I just found out that someone that my sister went out with twice has threatened to kill her in e-mails. Told her he hoped she died and soon, was going to burn down her garden (she has a community garden plot and is into organic gardening) and that he was going to plot it out and that he knows where she works and lives and to expect the worst in a string of e-mails he sent her. She’s been staying with various friends for a week. The police said he admitted to sending the mails and didn’t seem remorseful when they paid him a visit to tell him to stop writing to her. I have been trying to talk her into leaving town until he’s arrested and she gets some idea of what is going on.

She is busy feeling guilty because he’s a fragile person and is apparently also suicidal (she has other e-mails with that statement in it), rather than worrying about her own safety. She tried to tell the police to not press charges, because she felt sorry for him and didn’t want to ‘upset him’ (!?) but luckily they have a policy to press them w/o her cooperation. 

Profile: In the past couple of weeks, he lost his radio show, quit his job at an airlines and threatened people at the public radio station (which is why he lost the show) and threatened her life a week or two later when she told him she didn’t want to see him. He’s left town using airline employees flight coupons but didn’t tell anyone where he’s going, and told his parents he’d be back in the next 2 days. Oh, and he is the perfect guy – in his 40s and still lives with his parents, and told her previously he’d stalked his last ‘girlfriend’ for 5 years …

Strangely I have a headache and am having a hard time concentrating on work. I can’t figure out why my sister doesn’t stick up for herself, and why she feels guilty about this and the need to ‘get him psychological help’. Were it me, I’d be enraged, and calling the fucker with a piece of my mind telling him he’d be in for a major struggle, and to watch HIS back. I would say my sister and I have slightly different personalities.

Which is probably why I have not dated stalkers. If someone told me they’d stalked their last girlfriend for 5 years, I would not have remained ‘friends’ for three months after our ‘date’ … if I get a whiff of obsessive freakiness from a guy, I stay clear. But she did because after the 2nd date he cried and cried when she said she didn’t want to date him, and she felt guilty. I think she kept agreeing to spend time with him as ‘friends’ after that but to him was only fueling his obsession. Three months and 2 dates, and he is going to kill her for ‘making him lose his mind’ … got news for ya buddy – it was already lost before you met her.

In my dating career the duds that I tended to end up with were cheaters or emotional runaways who would get close, then freak out suddenly and run away, leaving me hurt and confused. But frankly, as emotional duds go, I prefer cheaters or runaways any day over obsessive stalkers who threaten to kill you …

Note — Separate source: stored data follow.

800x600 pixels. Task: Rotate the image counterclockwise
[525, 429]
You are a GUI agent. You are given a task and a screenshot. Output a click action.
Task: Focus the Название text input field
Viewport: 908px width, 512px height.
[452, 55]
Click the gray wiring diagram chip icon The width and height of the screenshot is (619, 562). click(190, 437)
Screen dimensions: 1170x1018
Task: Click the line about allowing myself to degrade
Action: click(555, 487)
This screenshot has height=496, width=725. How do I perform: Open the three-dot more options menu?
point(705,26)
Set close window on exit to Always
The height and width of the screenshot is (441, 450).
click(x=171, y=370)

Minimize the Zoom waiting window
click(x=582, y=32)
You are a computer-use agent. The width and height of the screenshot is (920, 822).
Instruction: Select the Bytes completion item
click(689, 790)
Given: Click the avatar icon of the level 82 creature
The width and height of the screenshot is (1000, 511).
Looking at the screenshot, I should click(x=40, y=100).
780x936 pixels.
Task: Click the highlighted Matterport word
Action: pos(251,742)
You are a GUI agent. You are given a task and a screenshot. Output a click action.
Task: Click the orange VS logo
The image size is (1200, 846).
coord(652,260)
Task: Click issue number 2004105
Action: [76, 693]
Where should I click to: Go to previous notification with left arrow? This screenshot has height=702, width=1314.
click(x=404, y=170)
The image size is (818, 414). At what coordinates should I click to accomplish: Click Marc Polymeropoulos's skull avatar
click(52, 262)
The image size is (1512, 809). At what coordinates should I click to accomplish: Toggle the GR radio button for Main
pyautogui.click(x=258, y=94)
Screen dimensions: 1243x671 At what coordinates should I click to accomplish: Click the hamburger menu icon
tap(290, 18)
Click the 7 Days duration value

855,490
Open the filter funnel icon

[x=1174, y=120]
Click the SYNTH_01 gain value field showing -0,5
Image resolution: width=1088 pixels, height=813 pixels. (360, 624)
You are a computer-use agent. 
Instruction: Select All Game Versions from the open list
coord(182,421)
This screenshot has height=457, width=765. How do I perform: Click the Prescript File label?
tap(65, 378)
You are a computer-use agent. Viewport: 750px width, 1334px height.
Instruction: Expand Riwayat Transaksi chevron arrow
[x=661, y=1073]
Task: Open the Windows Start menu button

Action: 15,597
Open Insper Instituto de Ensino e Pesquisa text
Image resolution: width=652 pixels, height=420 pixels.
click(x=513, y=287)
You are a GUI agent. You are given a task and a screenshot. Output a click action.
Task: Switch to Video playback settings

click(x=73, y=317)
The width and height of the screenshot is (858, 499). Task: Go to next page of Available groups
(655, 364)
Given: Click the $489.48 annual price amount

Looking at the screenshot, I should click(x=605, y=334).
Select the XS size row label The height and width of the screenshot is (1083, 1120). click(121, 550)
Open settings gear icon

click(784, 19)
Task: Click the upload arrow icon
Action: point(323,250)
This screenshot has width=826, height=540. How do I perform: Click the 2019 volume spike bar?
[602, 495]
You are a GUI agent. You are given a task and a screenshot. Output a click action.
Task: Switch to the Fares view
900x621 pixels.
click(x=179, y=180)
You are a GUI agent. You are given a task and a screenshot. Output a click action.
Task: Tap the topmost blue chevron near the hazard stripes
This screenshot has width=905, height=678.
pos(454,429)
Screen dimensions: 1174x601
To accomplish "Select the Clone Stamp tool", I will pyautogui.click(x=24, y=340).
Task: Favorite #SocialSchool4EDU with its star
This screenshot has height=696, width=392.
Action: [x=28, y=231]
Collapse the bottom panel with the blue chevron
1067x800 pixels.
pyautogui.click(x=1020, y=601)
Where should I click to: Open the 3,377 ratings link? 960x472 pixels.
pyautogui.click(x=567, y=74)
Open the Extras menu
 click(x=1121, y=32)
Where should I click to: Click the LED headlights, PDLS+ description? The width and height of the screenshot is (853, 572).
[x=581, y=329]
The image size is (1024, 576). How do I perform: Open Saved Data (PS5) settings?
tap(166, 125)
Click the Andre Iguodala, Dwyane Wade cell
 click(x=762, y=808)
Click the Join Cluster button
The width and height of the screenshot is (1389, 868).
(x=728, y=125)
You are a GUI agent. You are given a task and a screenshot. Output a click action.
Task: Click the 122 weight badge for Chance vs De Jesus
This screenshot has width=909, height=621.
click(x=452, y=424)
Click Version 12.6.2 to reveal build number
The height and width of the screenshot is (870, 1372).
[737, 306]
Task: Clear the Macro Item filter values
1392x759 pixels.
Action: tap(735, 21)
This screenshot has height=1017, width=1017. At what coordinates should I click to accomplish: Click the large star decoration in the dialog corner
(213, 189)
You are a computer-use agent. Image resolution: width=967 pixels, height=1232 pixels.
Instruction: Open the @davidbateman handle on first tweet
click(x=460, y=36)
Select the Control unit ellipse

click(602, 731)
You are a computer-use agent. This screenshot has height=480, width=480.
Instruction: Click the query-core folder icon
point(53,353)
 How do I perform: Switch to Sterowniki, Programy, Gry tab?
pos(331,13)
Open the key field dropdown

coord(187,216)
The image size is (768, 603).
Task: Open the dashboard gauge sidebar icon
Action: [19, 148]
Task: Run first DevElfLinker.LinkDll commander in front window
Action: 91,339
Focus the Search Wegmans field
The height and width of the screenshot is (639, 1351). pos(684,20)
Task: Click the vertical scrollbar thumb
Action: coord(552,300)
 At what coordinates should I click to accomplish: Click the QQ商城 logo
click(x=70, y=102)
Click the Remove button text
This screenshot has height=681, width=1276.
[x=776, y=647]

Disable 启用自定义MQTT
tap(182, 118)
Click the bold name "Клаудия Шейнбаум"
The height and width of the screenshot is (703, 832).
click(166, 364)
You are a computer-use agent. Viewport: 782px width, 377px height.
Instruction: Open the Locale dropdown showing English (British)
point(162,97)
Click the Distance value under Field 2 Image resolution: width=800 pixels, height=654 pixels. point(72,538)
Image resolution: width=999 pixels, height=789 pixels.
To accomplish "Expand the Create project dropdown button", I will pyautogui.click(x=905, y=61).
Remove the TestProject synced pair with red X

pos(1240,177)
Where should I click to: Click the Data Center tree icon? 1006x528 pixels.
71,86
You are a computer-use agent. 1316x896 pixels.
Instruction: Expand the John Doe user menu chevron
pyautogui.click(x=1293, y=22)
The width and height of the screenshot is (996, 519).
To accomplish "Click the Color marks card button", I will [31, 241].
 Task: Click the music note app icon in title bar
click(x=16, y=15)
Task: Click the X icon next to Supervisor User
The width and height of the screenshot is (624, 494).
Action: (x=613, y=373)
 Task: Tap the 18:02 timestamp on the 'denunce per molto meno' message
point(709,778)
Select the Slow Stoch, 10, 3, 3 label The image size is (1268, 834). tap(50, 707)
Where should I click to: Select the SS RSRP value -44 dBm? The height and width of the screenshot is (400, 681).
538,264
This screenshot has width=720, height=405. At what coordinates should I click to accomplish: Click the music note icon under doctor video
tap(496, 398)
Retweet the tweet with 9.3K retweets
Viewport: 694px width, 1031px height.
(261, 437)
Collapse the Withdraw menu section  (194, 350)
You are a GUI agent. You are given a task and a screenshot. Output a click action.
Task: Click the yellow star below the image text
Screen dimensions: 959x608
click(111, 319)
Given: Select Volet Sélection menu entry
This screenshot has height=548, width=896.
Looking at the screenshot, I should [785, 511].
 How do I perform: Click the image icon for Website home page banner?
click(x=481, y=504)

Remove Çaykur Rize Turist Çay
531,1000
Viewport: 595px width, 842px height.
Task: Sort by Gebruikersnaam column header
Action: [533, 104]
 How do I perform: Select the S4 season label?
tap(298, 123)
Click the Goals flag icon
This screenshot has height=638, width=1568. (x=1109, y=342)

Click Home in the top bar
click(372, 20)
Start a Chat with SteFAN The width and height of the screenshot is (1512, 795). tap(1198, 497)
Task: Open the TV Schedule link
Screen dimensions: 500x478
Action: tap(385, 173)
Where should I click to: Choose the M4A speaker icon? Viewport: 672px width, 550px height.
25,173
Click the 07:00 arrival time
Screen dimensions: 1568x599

She would not tell me his full name (yeah she still has some issue about protecting him), but she had written to me in February about a new friend of hers who’d organized some rock show she went to, so I do have his ‘nickname’ and based on that I found his MySpace page and his personal web page. The pages don’t show anything too disturbing but then again they don’t reveal much at all – just a big collection of punk rock show pictures and names of DJs, and nothing personal. Last time he logged in was April 5 and changed his mood to ‘sad’ (I believe this is the day she finally snapped and told him she really really didn’t want a relationship with him, that there was no future). 

I wish I could write posts on it about what the fuck I will do to him if he touches my sister …

I have thought about all the times I’ve gotten mad and upset at people in my life (lots and lots) and the number of times I’ve written letters to them to threaten their lives (zero). For someone to get to the stage of writing a death threat, you have already crossed a social barrier that most people would not cross. Her response? She thinks she said ‘everything wrong’ because she kept saying over and over that she didn’t want to have a relationship with him. I asked if she insulted him or called him names or said anything abusive like that – no.

So, he has a right to threaten you with death because you told him how you feel and you owe it to him to not press charges for making you unable to sleep at night, to stay at friends’ houses and to leave town and take days off work and school classes ?

I cannot understand her lack of self-preservation and lack of any anger towards him. She actually said ‘but he’s a very gentle person’ … as if the e-mails were NOT from him but were from someone else ?? Reminds me of the same mental games that abused women get into, where they blame themselves for their partner’s violent behavior because they said or did the wrong thing, and ‘that’ is why he beat them …

When people are messed up enough in the head, and finally snap, they are capable of doing things they may actually regret later – that doesn’t stop them from doing it ‘today’ though. Every time I’d say something she’d pause and mouth words that she knew sounded right, but I talked to her twice yesterday. At the end of the first conversation I thought she ‘got it’ but by the 2nd one she was already talking herself into thinking it was OK. He was out of town and she thought that was totally normal. I asked if it was normal for him to refuse to tell his parents where he was going? If you were watching a movie about someone going postal, and heard this – what would it sound like to you – should the girl get out of town, or stay there thinking it’s all going to be OK ? You’d shout at the TV, go go go.